Le gouvernement britannique affirme néanmoins que ses mesures ne visent ni la population israélienne ni le commerce avec Israël dans son ensemble. Londres entend établir une distinction entre le territoire israélien et les colonies situées dans les territoires occupés.
Une mesure économique à forte portée politique
L’impact commercial immédiat des interdictions pourrait rester relativement limité. Les exportations provenant directement des colonies représentent une fraction réduite des échanges entre Israël et ses partenaires occidentaux. La portée politique de la décision est cependant plus importante.
En coordonnant leur action, les douze pays cherchent à rendre concrète la distinction qu’ils établissent entre Israël et les territoires occupés depuis 1967. Ils veulent également augmenter le coût économique des activités liées à l’expansion des colonies.
La démarche intervient alors que l’Union européenne reste divisée sur la réponse à apporter à la politique israélienne en Cisjordanie. L’absence de consensus entre les Vingt-Sept pousse certains États à privilégier des décisions nationales ou des coalitions de pays partageant la même position.
Les mesures ne seront donc pas nécessairement identiques. Certains gouvernements peuvent interdire directement l’importation de produits issus des colonies. D’autres peuvent soutenir une réglementation européenne, renforcer les obligations imposées aux entreprises ou examiner des sanctions supplémentaires.
Une pression qui dépasse les seuls produits des colonies
Le Royaume-Uni envisage également des sanctions contre des individus, des entreprises et des organisations qui soutiennent, facilitent ou tirent profit de certaines activités de colonisation. Cette orientation pourrait élargir la portée du dispositif au-delà des marchandises produites dans les implantations.
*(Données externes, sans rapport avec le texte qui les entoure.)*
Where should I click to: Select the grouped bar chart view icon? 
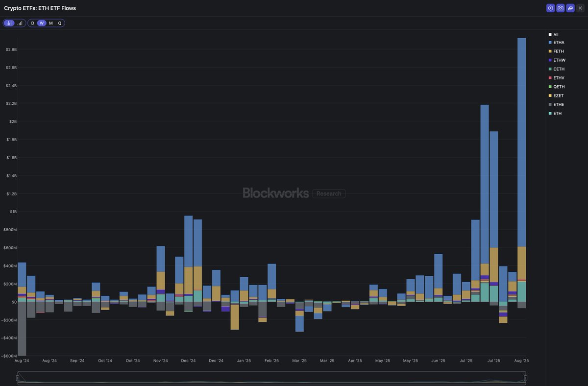coord(9,23)
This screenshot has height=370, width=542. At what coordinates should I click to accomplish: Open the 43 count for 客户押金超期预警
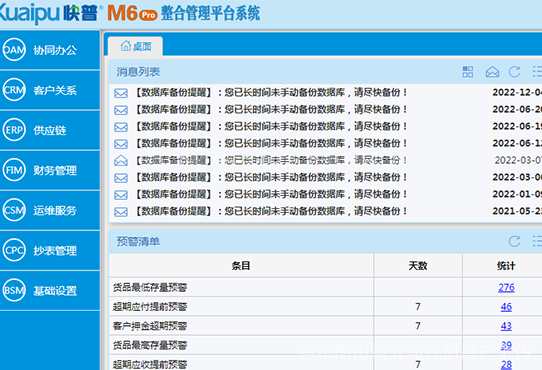tap(506, 326)
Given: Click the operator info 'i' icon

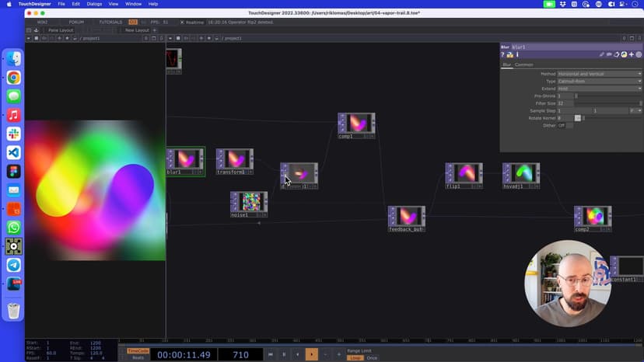Looking at the screenshot, I should (516, 55).
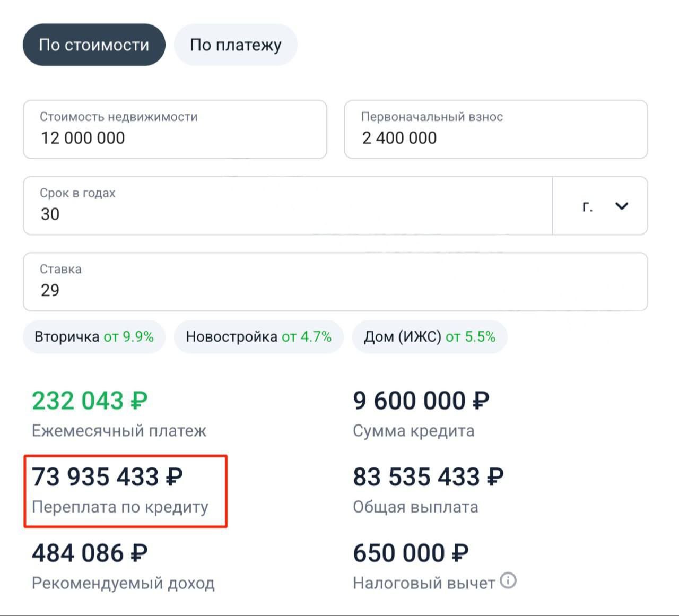This screenshot has width=679, height=616.
Task: Choose the Вторичка от 9.9% preset
Action: tap(94, 337)
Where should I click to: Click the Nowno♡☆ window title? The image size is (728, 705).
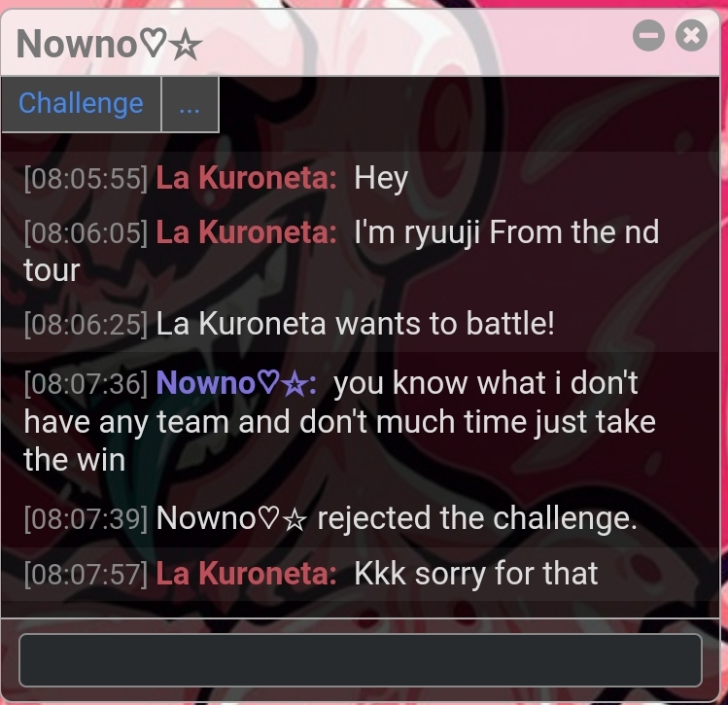(109, 44)
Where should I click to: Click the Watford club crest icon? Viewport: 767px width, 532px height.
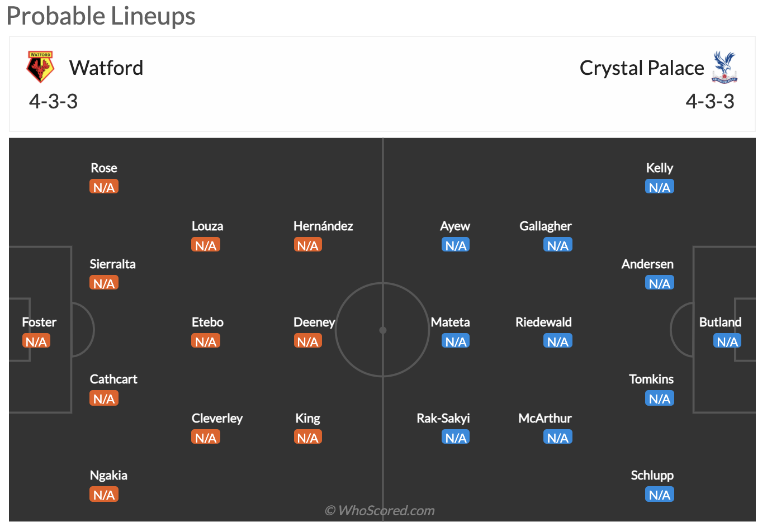point(40,67)
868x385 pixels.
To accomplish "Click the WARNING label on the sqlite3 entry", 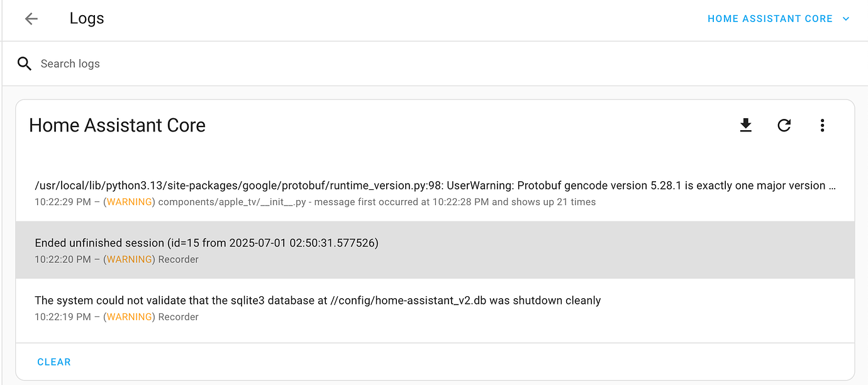I will pos(129,317).
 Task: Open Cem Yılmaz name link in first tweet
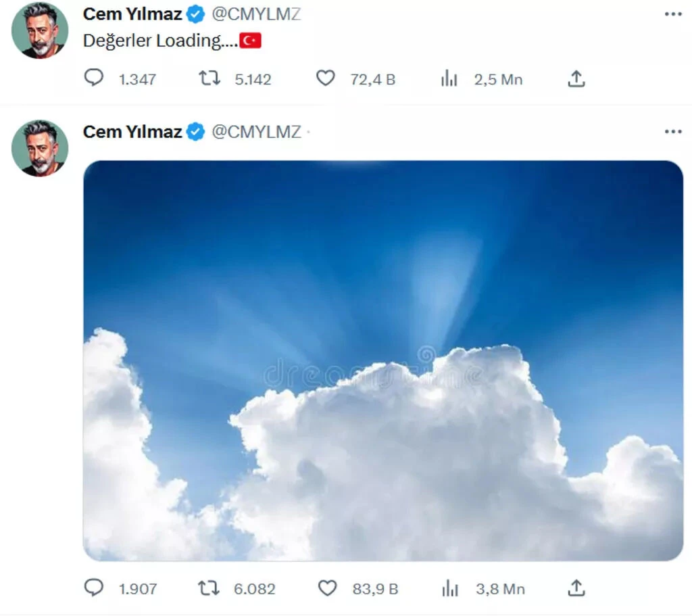[x=132, y=14]
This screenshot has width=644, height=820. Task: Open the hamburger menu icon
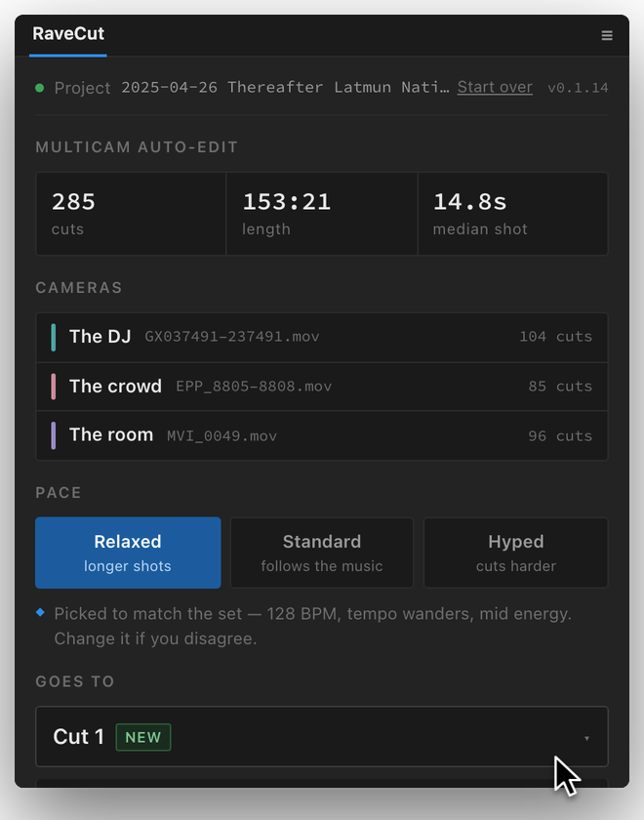606,35
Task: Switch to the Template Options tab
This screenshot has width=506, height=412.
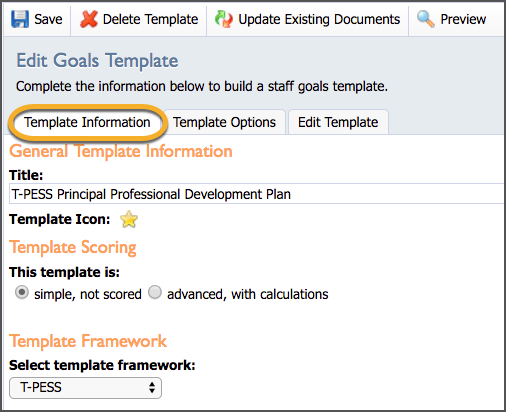Action: click(224, 122)
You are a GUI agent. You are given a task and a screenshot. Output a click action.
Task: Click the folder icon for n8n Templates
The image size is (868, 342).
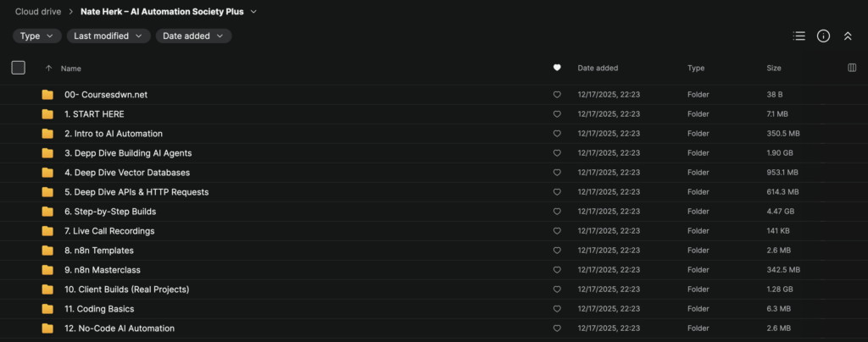[47, 251]
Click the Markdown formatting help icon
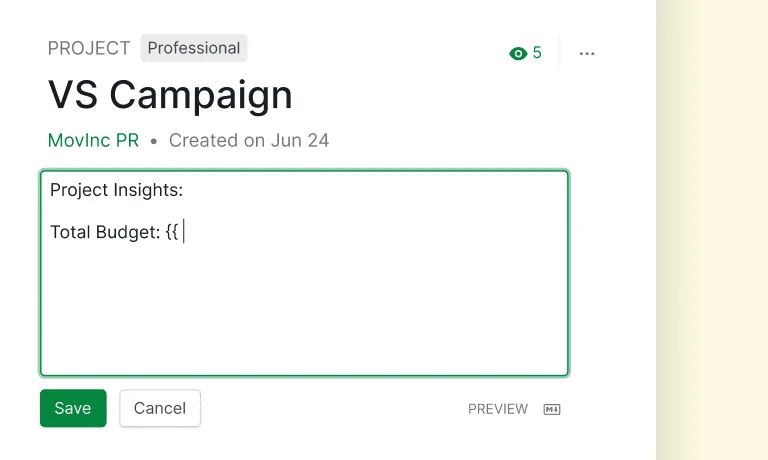The image size is (768, 460). point(552,409)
Londres a notamment indiqué que les acteurs participant au développement du projet E1 pourraient être concernés. Le dispositif britannique devrait donc combiner restrictions commerciales et sanctions ciblées.
Pour la France, les détails pratiques et le calendrier de mise en œuvre restent encore à préciser. L’annonce politique est acquise, mais son application devra passer par les mécanismes juridiques et administratifs nécessaires.
Les douze gouvernements ont aussi réaffirmé leur opposition aux mesures qu’ils assimilent à une annexion de terres palestiniennes et au déplacement forcé de populations. Leur déclaration replace ainsi les restrictions commerciales dans une stratégie plus large destinée à préserver la solution à deux États.
La confrontation diplomatique devrait désormais se déplacer vers l’application concrète des mesures. Les calendriers nationaux, la définition exacte des produits interdits et l’éventuelle extension des sanctions aux entreprises liées aux colonies seront les prochains points à surveiller, tandis qu’Israël a déjà commencé à répondre par des mesures diplomatiques contre le Royaume-Uni.